A investigação sobre a morte da policial militar Gisele Alves Santana, ocorrida em fevereiro de 2026 na região central de São Paulo, aponta indícios de que a cena do crime pode ter sido alterada após o disparo.
O principal suspeito é o tenente-coronel Geraldo Leite Rosa Neto, marido da vítima, que foi preso preventivamente e responde por suspeita de feminicídio e fraude processual.
🔍 Cartucho desaparecido é peça-chave
Segundo o inquérito conduzido pela Polícia Civil de São Paulo, um dos pontos centrais da apuração é o desaparecimento do cartucho da munição utilizada no disparo.
Para os investigadores, a eventual retirada do estojo da cena pode ter sido intencional, com o objetivo de dificultar a análise pericial.
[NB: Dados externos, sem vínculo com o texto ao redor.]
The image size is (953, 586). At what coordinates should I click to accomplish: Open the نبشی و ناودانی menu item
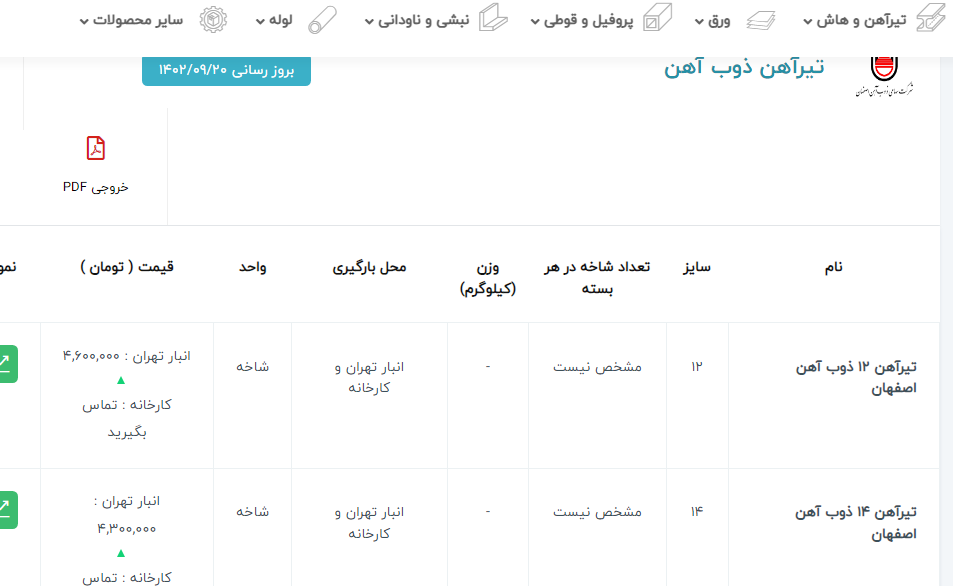422,20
A posição do cartucho é considerada fundamental para reconstituir a dinâmica do tiro e identificar com precisão a autoria.
A ausência desse elemento é tratada como possível indício de fraude processual.
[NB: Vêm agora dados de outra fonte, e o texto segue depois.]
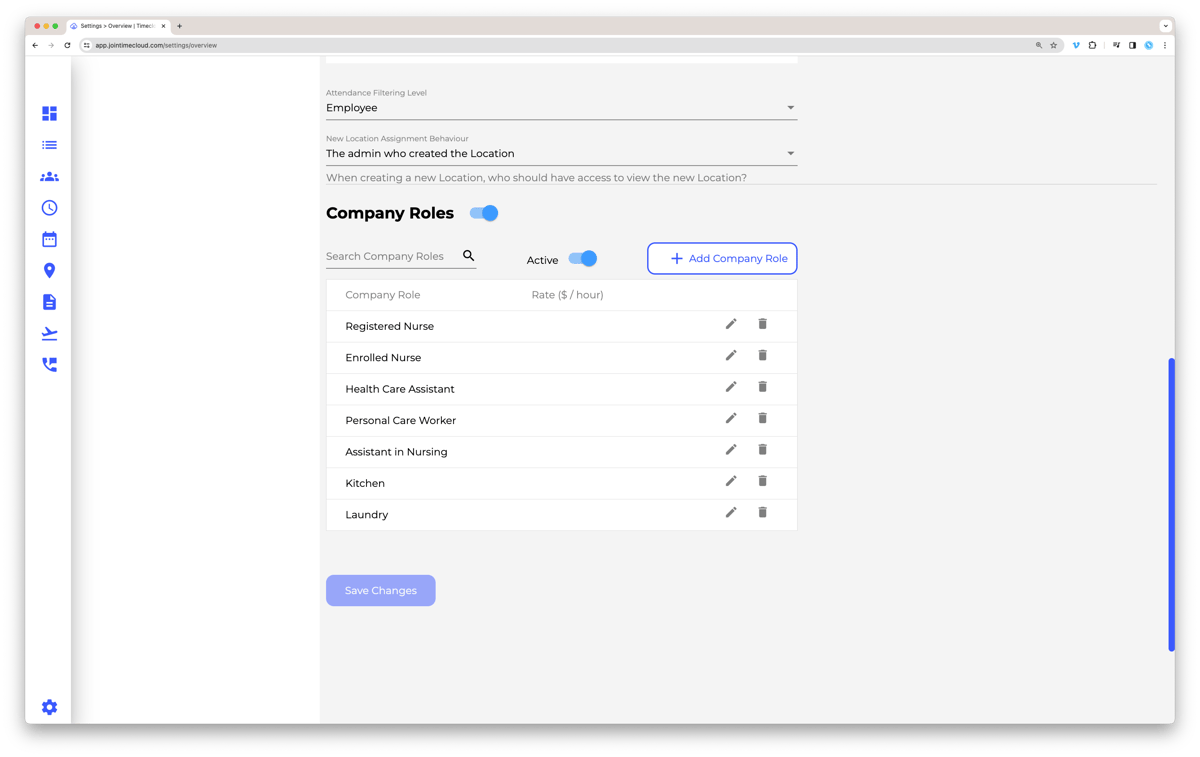Open the dashboard icon in sidebar
This screenshot has height=757, width=1200.
(49, 114)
⚖️ Perícia contesta versão de suicídio
Inicialmente tratado como suicídio, o caso passou a ser investigado como morte suspeita após a análise técnica indicar inconsistências na versão apresentada pelo suspeito.
Laudos periciais apontam elementos incompatíveis com a hipótese de autolesão, incluindo sinais de possível contenção física e características do disparo que sugerem a participação de outra pessoa.
🚨 Prisão e andamento do caso
Com base nas evidências reunidas, a Justiça decretou a prisão preventiva do tenente-coronel, considerando o risco de interferência nas investigações e a gravidade dos fatos.
O caso segue em apuração, e as autoridades buscam esclarecer a dinâmica completa do ocorrido, incluindo a eventual manipulação da cena do crime.